@DocumentedFeature public final class HaplotypeCaller extends AssemblyRegionWalker
The HaplotypeCaller is capable of calling SNPs and indels simultaneously via local de-novo assembly of haplotypes in an active region. In other words, whenever the program encounters a region showing signs of variation, it discards the existing mapping information and completely reassembles the reads in that region. This allows the HaplotypeCaller to be more accurate when calling regions that are traditionally difficult to call, for example when they contain different types of variants close to each other. It also makes the HaplotypeCaller much better at calling indels than position-based callers like UnifiedGenotyper.
In the GVCF workflow used for scalable variant calling in DNA sequence data, HaplotypeCaller runs per-sample to generate an intermediate GVCF (not to be used in final analysis), which can then be used in GenotypeGVCFs for joint genotyping of multiple samples in a very efficient way. The GVCF workflow enables rapid incremental processing of samples as they roll off the sequencer, as well as scaling to very large cohort sizes (e.g. the 92K exomes of ExAC).
In addition, HaplotypeCaller is able to handle non-diploid organisms as well as pooled experiment data. Note however that the algorithms used to calculate variant likelihoods is not well suited to extreme allele frequencies (relative to ploidy) so its use is not recommended for somatic (cancer) variant discovery. For that purpose, use Mutect2 instead.
Finally, HaplotypeCaller is also able to correctly handle the splice junctions that make RNAseq a challenge for most variant callers, on the condition that the input read data has previously been processed according to our recommendations as documented here.
The program determines which regions of the genome it needs to operate on (active regions), based on the presence of
evidence for variation.
For each active region, the program builds a De Bruijn-like graph to reassemble the active region and identifies what are the possible haplotypes present in the data. The program then realigns each haplotype against the reference haplotype using the Smith-Waterman algorithm in order to identify potentially variant sites.
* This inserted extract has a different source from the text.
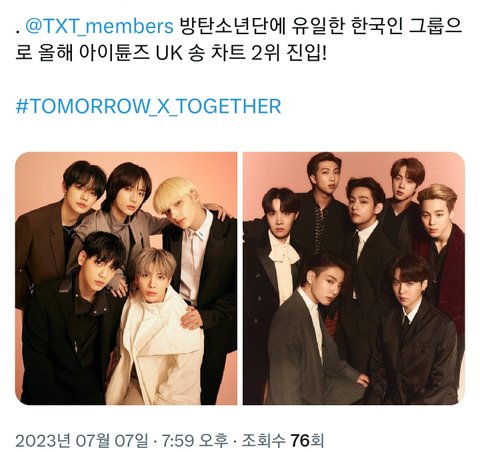Open the left five-member group photo
Image resolution: width=480 pixels, height=452 pixels.
[x=126, y=278]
For each active region, the program performs a pairwise alignment of each read against each haplotype using the PairHMM algorithm. This produces a matrix of likelihoods of haplotypes given the read data. These likelihoods are then marginalized to obtain the likelihoods of alleles for each potentially variant site given the read data.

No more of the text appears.